In the passage on the .05 significance threshold below, transcribe word for word everything from "- Deciding there is no" down to "(1/20 = .05).".

- [Text block]:
○ ○ ○ ○
When the p-value obtained from conducting a statistical test falls below .05, it typically gets a special designation we call statistically significant. This is the conventional threshold for publishing findings in academic journals, and consequently, it is ascribed especial importance. It’s a signifier that something important or noteworthy might have been found.
But what’s so special about .05? Are results only noteworthy, and only significant in the statistical sense, if p < .05? First, a quick reminder on where that p-value comes from.
P-Values in Hypothesis Testing
When conducting null hypothesis statistical testing (NHST), there are two ways to be right and two ways to be wrong. The two ways to be right are
- Deciding there’s a difference when there really is (correctly rejecting the null hypothesis, Ho).
- Deciding there is no difference when there really isn’t (correctly failing to reject the null hypothesis).
The two ways to be wrong are
- Deciding there is a difference when there really isn’t (false positive, Type I error). This error rate is called alpha and is typically set to .05.
- Deciding there isn’t a difference when there really is (false negative, Type II error). This error rate is called beta and is typically set to .20.
Figure 1 illustrates these decision outcomes.
When conducting a statistical test, you obtain a p-value. If the p-value is less than .05, the result is, by definition, statistically significant (yeah!); all other results are not statistically significant (darn!). Given this error rate of .05, over the long run, you expect to make a Type I error once out of every 20 tests (1/20 = .05).
That’s the convention, but should the alpha error rate always be set to .05?
Where Did the .05 Come From?
Although formal statistical hypothesis testing wasn’t developed until the early 20th century, there are examples of researchers using data to test hypotheses as far back as the early 18th century. In 1710, John Arbuthnot published An Argument for Divine Providence, Taken from the Constant Regularity Observ’d in the Births of Both Sexes (Figure 2) in which he reported from local christening records that more males than females were born each year in the 82 years from 1629 to 1710.
○ ○ ○ ○
Item-finding data:
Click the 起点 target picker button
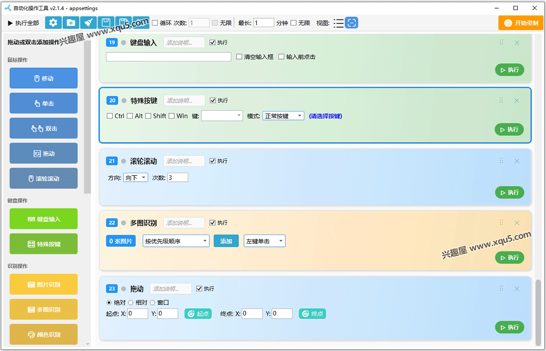The image size is (546, 351). click(198, 314)
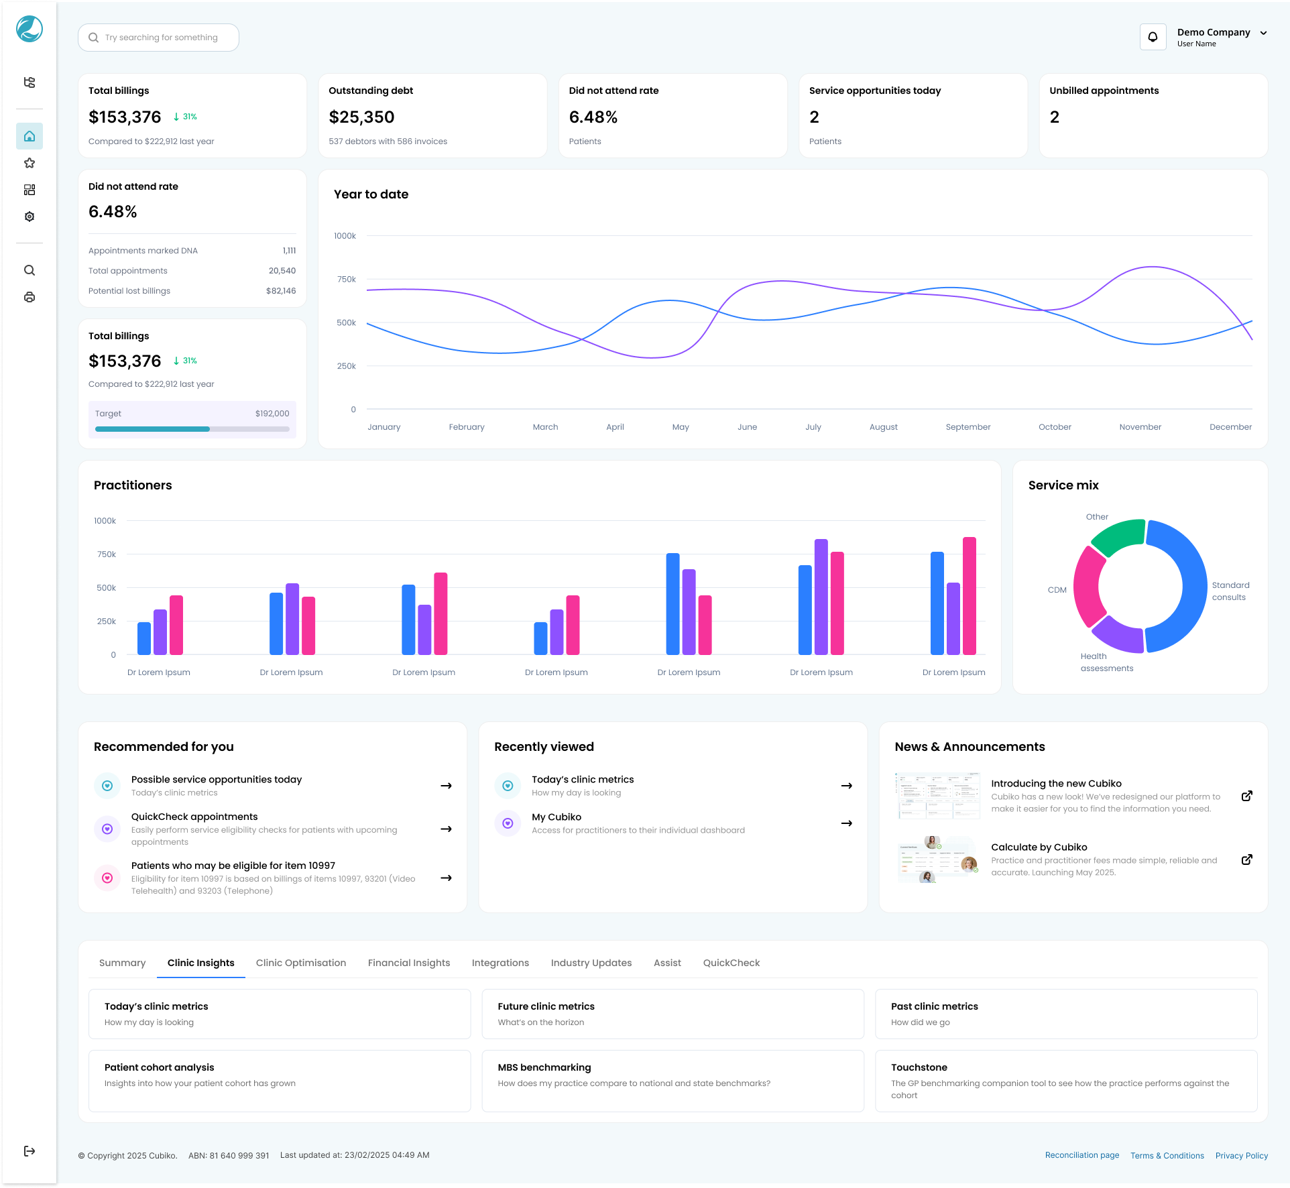Image resolution: width=1290 pixels, height=1188 pixels.
Task: Open favourites star icon in sidebar
Action: [x=30, y=163]
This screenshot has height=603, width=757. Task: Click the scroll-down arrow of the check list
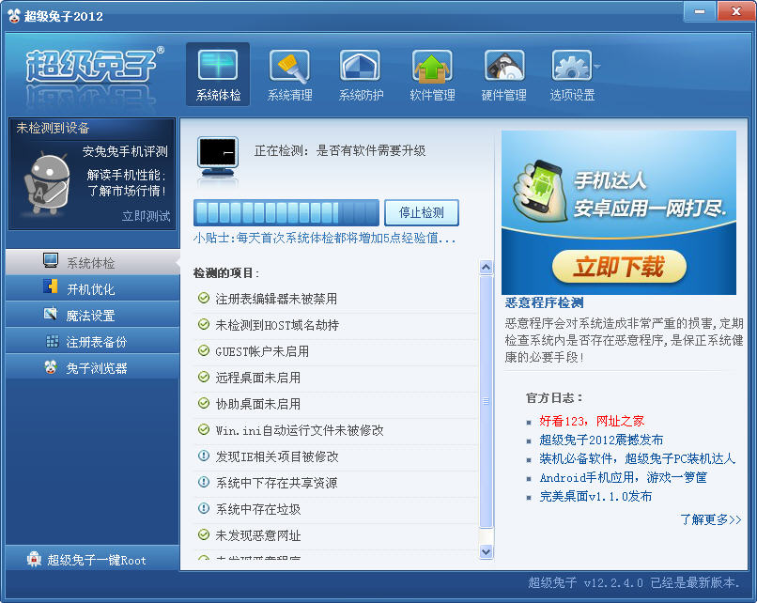(x=487, y=551)
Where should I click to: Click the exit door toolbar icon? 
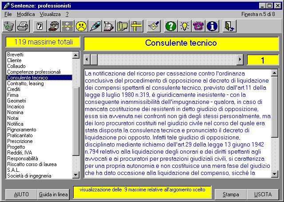[x=229, y=26]
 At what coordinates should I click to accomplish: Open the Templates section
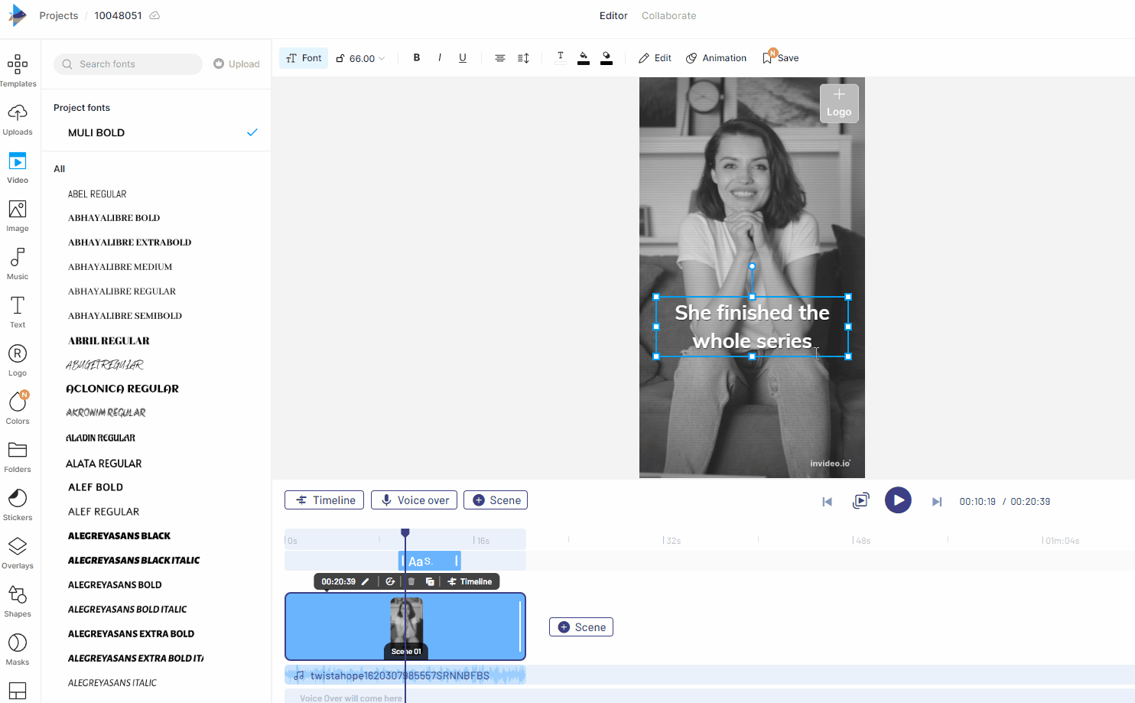coord(18,67)
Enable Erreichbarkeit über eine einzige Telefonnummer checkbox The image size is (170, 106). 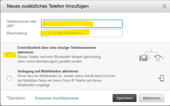pyautogui.click(x=9, y=55)
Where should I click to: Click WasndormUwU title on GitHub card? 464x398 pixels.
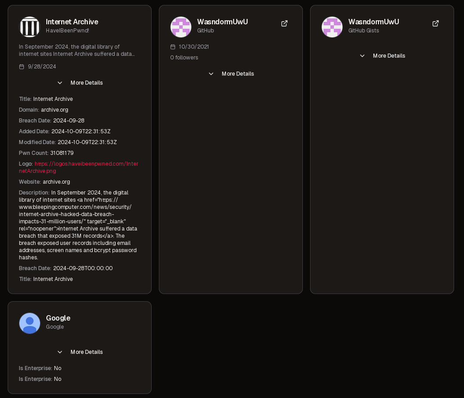(222, 22)
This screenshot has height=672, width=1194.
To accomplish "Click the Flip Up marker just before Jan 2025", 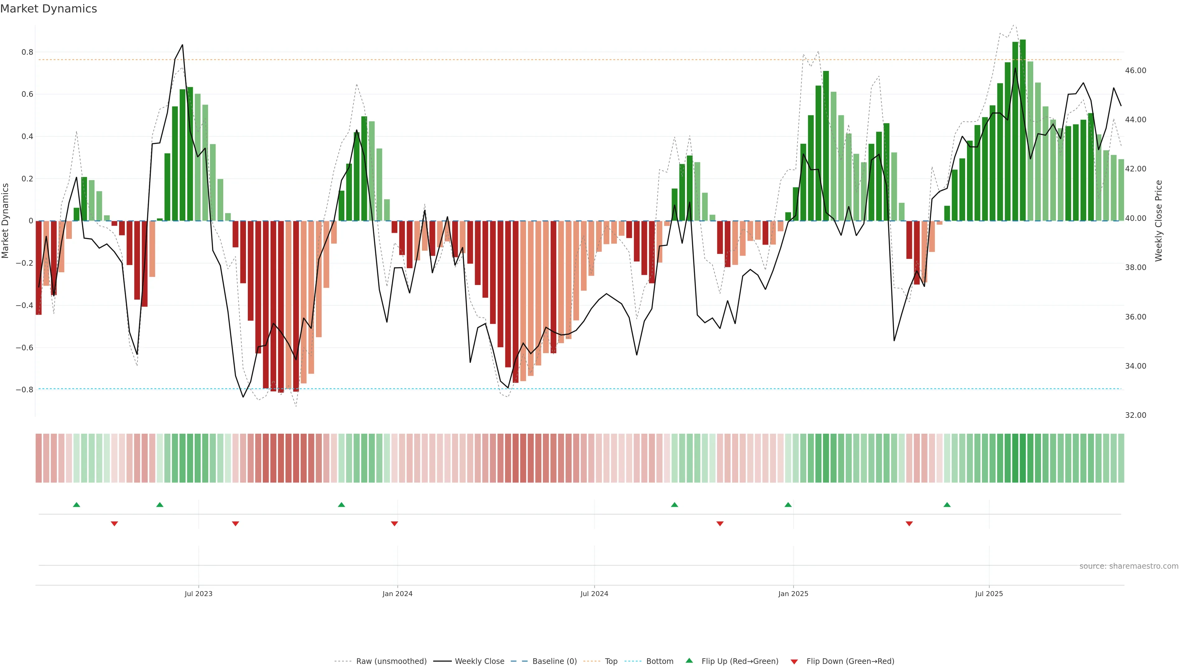I will tap(788, 505).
○ ○ ○ ○
- [Exercise answer]:
- Deciding there is no difference when there really isn’t (correctly failing to reject the null hypothesis).
The two ways to be wrong are
- Deciding there is a difference when there really isn’t (false positive, Type I error). This error rate is called alpha and is typically set to .05.
- Deciding there isn’t a difference when there really is (false negative, Type II error). This error rate is called beta and is typically set to .20.
Figure 1 illustrates these decision outcomes.
When conducting a statistical test, you obtain a p-value. If the p-value is less than .05, the result is, by definition, statistically significant (yeah!); all other results are not statistically significant (darn!). Given this error rate of .05, over the long run, you expect to make a Type I error once out of every 20 tests (1/20 = .05).